Even though I have been staying in contact and continuing to work throughout December, I have dreaded this day. The day before I start back to work full-time in the office and not by Shannon’s side. The day that I prepare my items for the workweek, the day I prepare items for Shannon when he begins this daily journey on his own. I have dreaded this moment – in fact I have had physical reactions to the thought of today! All the prep has been mentally exhausting!
The only thing I can compare it to is how women feel after their time off for maternity leave. HA HA! Many of my friends and family have recently experienced this transition and the way they describe it is how I have been feeling! Maternity leave! HA HA! Shannon will laugh hard at that one.
Don’t get me wrong, I LOVE my work family. They have been beyond supportive and very much by my side each step of the way even before transplant! They knew about Shannon needing a transplant before most of our family and friends even! However, the past month not working in the daily grind and being able to focus on future planning for my programs has been VERY dangerous. Idle time to think about change and if we need to revamp the direction of our programs. Idle time is VERY dangerous for me evidently.
Proverbs 16:27 – Idle hands are the devil’s workshop;
Today I kicked off what I call my ‘transition day’. Usually after a vacation, holiday, or time off schedule a transition day to get me back in the groove where I work while everyone else is off. My transition day consisted of me going to school, stopping by the office, and then this time ended at my office of choice – Starbucks. My ‘transition day’ caused the stress to come back in full force causing such a crazy physical reaction I decided to end my day at Starbucks to try to collect my thoughts and decide what direction to go next with my pile of work. The stress of going back to work and trying to balance work and personal responsibilities.
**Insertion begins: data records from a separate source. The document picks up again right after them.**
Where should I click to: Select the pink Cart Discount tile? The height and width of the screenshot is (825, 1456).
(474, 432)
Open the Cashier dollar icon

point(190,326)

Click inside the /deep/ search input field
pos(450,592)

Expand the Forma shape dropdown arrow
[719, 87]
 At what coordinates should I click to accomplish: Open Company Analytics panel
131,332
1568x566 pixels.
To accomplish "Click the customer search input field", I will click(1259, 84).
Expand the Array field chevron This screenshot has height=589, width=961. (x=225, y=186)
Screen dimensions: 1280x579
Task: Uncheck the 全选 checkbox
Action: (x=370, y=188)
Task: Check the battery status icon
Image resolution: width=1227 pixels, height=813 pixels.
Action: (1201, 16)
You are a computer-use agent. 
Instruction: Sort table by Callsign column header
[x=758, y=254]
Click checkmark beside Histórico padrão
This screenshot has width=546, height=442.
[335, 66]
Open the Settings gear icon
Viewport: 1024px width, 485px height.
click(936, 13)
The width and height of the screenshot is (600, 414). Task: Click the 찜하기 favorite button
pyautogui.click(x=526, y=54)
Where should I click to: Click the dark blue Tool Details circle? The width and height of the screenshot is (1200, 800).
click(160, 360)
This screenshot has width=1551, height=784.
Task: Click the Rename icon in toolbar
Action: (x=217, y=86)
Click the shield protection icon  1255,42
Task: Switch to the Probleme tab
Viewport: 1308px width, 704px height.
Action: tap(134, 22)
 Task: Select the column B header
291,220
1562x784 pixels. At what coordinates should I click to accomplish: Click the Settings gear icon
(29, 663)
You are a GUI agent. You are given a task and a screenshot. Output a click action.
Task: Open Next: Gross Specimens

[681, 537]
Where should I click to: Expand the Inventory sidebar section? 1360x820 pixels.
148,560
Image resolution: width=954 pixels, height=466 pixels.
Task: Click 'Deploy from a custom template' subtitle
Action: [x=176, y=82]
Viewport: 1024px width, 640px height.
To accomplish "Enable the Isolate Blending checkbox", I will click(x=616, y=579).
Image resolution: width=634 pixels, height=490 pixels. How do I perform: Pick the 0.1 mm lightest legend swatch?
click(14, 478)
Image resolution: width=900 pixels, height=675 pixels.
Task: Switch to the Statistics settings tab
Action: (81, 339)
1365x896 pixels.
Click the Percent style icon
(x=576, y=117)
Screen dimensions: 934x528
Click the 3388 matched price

My desk was clean at the office. At school everything was in order and organized. For the next week my team in the schools have it under control so I can work in one main office instead of driving around Muskingum County in case Shannon needs something. Why all of the stress? Why am I worked up and worried?
Little did I know that God was trying to tell me something. Evidently he has been trying to tell me something all weekend and I have not been listening.
I have my typical seat at Starbucks and today for some reason I sat someplace different. Weird, but something told me to pick a different seat. Once I sat down something caught my eye at the table next to me. It was a Scholarship Central folder and tax paperwork at a table with a mother and daughter. I tried to hold my tongue and not interrupt. When they stood up to leave I could barely contain myself and had to stand up to introduce myself and ask if they received they help they needed while I was off work this past month. They quickly told me about the amazing help they received from my office from my outstanding staff! WOW! Remind me again WHY I was worrying about going back to work?
THEN, one of the regular Starbucks baristas walked in for his shift. And he had a similar conversation! I instantly jumped into work-mode and coached him through his next steps and thought of some ideas to help coach my team and students. DOUBLE WOW!
God was trying to tell me something evidently. For the last week I have been stressing and worried about returning to work. Stressing and worrying about where to start. All of the stressing and worrying went away in those brief moments today at Starbucks. I was right where I need to be today. Right where I needed to be to help me transition back into the work routine and to implement some changes in a positive way!
This faith journey over the last year evidently has not just been Shannon’s. It has been mine as well. His disease, surgery, and recovery has changed me as well. Sometimes it just takes a brief moment to recognize the signs and to help push us forward to the next step in life. Prayers for us both tomorrow as we begin this transition back into what I call our ‘new normal’. Prayers that we both continue to recognize the signs right in front of us to help us push forward.